PROBLEM DESCRIPTION – Where the line with "Contact Support (95, 2497)" appears below, start writing out lines exactly, and finish with the line with "Tanzania Cars (1212, 1044)", which is included; write out nothing else.
** DATA SHOWN follows **
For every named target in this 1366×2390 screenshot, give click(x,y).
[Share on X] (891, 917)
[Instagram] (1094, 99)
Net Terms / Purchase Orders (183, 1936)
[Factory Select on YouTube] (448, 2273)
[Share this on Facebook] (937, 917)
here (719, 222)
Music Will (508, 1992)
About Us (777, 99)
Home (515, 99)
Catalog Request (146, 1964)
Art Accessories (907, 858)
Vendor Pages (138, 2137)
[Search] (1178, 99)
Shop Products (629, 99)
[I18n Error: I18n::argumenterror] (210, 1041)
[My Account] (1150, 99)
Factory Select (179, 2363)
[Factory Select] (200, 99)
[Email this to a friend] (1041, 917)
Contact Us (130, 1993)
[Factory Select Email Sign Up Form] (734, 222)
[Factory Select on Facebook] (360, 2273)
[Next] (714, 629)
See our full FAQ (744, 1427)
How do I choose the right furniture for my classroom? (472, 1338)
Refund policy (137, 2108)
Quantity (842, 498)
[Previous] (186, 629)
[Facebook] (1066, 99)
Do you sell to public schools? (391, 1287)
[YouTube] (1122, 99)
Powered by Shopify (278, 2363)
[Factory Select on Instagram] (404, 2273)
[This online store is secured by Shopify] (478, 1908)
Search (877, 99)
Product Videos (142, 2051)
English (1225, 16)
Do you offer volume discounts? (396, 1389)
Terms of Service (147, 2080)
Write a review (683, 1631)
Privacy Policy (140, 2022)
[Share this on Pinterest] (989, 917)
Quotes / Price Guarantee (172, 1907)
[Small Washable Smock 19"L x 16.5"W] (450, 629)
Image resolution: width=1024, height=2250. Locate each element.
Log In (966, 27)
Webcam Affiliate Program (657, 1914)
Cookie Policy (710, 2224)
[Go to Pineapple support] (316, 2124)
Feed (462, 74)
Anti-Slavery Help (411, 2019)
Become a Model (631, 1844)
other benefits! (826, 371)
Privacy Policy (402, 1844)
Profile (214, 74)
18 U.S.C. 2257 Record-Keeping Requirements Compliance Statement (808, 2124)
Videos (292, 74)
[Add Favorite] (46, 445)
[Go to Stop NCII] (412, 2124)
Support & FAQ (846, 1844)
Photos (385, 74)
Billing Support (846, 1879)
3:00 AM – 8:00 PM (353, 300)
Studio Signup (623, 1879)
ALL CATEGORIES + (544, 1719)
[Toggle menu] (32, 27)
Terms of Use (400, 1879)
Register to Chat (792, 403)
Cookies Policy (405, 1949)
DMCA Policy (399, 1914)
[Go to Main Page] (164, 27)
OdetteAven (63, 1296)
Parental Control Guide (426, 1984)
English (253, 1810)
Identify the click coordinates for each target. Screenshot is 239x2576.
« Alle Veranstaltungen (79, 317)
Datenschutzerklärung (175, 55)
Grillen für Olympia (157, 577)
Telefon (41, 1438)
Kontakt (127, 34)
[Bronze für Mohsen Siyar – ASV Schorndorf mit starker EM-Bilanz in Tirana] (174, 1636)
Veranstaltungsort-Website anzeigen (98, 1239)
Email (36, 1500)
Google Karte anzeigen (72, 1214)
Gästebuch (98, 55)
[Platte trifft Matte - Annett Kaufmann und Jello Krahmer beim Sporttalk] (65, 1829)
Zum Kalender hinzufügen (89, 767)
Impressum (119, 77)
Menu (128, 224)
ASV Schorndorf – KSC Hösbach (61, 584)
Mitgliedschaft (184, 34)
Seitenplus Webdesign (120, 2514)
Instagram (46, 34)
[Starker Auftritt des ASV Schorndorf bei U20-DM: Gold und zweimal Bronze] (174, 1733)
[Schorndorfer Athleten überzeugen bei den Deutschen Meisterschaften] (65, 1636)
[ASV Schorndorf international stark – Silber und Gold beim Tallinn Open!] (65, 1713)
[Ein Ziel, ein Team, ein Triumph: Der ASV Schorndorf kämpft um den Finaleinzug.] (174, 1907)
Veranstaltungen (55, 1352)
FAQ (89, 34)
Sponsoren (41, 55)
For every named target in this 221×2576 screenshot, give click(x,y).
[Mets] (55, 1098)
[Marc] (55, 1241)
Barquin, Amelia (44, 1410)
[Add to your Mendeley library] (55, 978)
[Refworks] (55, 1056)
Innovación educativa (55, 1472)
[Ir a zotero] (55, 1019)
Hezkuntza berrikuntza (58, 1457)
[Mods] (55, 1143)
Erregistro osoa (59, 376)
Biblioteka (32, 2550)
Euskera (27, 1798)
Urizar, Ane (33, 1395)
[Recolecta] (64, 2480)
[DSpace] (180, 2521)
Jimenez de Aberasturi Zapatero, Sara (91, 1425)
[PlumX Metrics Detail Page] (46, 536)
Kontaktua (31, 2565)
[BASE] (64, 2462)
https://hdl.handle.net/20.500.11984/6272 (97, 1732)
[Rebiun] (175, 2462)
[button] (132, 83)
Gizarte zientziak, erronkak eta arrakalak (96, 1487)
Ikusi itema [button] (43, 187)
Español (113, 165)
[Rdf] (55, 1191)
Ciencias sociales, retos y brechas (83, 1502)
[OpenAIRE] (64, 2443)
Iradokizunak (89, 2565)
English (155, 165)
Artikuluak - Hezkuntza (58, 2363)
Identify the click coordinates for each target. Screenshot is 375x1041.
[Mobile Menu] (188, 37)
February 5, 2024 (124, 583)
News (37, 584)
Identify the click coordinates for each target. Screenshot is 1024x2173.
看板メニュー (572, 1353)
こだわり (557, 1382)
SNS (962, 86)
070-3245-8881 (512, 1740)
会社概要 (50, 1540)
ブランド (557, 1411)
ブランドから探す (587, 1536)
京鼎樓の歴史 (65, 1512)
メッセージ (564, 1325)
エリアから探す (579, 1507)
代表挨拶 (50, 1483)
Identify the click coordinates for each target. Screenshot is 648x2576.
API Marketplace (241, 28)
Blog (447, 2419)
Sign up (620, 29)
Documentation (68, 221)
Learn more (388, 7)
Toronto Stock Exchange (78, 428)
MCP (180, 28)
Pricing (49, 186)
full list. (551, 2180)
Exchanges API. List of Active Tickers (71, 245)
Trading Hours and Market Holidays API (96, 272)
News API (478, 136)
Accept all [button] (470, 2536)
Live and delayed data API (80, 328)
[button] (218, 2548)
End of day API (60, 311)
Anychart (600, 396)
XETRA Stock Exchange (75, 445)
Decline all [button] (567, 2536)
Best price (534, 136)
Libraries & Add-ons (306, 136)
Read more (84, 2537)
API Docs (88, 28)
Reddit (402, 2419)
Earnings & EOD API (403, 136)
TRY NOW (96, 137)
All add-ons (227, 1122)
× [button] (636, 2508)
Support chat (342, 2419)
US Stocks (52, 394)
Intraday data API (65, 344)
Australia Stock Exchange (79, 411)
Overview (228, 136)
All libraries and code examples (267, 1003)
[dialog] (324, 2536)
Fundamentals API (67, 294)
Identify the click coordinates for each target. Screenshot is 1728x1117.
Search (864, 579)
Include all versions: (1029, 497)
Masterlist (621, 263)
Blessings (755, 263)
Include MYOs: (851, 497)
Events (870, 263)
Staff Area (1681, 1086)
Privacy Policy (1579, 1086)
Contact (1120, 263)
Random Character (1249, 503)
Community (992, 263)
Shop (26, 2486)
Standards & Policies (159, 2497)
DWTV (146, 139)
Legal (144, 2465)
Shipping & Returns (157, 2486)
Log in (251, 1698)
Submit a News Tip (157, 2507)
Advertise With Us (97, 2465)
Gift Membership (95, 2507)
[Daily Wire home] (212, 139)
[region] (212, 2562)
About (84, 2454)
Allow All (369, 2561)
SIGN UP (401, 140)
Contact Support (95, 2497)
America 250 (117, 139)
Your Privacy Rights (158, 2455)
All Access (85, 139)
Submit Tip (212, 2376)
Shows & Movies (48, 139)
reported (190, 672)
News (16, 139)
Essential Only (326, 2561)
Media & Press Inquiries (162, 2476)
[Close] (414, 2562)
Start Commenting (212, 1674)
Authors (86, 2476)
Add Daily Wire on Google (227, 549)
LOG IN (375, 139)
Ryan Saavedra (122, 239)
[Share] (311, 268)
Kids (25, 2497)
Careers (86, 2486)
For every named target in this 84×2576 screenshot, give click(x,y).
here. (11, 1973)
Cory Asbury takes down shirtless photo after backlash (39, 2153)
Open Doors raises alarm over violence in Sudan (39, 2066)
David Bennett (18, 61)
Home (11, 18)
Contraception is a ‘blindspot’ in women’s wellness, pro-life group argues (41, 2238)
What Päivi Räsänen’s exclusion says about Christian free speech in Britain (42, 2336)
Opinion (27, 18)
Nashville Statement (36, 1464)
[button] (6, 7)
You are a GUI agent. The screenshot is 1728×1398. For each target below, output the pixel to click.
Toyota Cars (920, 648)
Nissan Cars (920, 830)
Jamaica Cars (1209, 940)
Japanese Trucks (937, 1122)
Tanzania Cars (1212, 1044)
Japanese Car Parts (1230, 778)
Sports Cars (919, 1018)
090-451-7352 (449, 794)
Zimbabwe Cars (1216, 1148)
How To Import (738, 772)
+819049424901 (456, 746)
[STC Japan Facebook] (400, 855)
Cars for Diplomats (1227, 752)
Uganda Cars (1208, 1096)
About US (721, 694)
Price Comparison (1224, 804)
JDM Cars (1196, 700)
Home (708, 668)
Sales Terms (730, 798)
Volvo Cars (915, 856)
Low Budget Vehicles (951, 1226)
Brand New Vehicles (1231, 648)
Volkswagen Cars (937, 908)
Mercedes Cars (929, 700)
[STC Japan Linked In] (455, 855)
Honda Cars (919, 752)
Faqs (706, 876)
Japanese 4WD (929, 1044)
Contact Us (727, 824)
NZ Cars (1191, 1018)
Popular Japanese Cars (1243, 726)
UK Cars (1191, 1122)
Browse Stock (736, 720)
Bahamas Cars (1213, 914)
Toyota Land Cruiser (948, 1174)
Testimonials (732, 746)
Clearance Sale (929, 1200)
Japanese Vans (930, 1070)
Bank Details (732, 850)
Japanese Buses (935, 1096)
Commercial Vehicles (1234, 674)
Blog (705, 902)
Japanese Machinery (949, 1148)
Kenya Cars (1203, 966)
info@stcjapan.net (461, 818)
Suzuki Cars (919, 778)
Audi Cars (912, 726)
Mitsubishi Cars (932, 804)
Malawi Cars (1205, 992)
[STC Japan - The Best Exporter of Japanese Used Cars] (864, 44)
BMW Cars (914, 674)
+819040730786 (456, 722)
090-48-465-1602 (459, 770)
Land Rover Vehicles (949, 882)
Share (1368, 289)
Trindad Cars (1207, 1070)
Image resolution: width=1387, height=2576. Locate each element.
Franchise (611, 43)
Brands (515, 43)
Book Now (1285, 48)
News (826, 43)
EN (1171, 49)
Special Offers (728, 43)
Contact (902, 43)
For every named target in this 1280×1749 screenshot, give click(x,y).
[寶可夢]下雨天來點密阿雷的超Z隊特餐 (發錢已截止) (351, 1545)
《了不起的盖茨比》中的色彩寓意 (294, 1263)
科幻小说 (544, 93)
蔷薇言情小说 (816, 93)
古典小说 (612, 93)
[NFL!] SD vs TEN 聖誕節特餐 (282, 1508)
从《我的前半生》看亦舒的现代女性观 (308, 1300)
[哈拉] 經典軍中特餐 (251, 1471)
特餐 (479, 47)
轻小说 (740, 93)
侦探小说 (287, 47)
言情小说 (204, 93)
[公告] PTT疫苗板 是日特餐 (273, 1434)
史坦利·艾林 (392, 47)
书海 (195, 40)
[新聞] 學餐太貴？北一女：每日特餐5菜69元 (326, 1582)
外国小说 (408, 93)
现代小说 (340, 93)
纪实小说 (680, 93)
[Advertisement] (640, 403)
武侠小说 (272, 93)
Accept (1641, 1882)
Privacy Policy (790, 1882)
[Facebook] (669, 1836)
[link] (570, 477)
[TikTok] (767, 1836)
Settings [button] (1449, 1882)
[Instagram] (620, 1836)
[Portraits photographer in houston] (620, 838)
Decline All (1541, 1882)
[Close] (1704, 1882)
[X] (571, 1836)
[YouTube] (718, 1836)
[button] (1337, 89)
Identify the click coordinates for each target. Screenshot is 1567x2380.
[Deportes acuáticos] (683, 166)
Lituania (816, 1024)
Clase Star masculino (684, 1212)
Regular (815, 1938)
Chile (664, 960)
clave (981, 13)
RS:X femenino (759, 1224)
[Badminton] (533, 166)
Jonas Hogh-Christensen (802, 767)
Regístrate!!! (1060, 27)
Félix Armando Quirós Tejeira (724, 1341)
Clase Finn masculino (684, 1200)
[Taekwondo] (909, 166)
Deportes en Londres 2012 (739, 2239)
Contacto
** End of DATA SHOWN **
WRITTEN ANSWER –
Contact Support (95, 2497)
America 250 (117, 139)
Your Privacy Rights (158, 2455)
All Access (85, 139)
Submit Tip (212, 2376)
Shows & Movies (48, 139)
reported (190, 672)
News (16, 139)
Essential Only (326, 2561)
Media & Press Inquiries (162, 2476)
[Close] (414, 2562)
Start Commenting (212, 1674)
Authors (86, 2476)
Add Daily Wire on Google (227, 549)
LOG IN (375, 139)
Ryan Saavedra (122, 239)
[Share] (311, 268)
Kids (25, 2497)
Careers (86, 2486)
For every named target in this 84×2576 screenshot, give click(x,y).
here. (11, 1973)
Cory Asbury takes down shirtless photo after backlash (39, 2153)
Open Doors raises alarm over violence in Sudan (39, 2066)
David Bennett (18, 61)
Home (11, 18)
Contraception is a ‘blindspot’ in women’s wellness, pro-life group argues (41, 2238)
What Päivi Räsänen’s exclusion says about Christian free speech in Britain (42, 2336)
Opinion (27, 18)
Nashville Statement (36, 1464)
[button] (6, 7)
You are a GUI agent. The screenshot is 1728×1398. For each target below, output the pixel to click.
Toyota Cars (920, 648)
Nissan Cars (920, 830)
Jamaica Cars (1209, 940)
Japanese Trucks (937, 1122)
Tanzania Cars (1212, 1044)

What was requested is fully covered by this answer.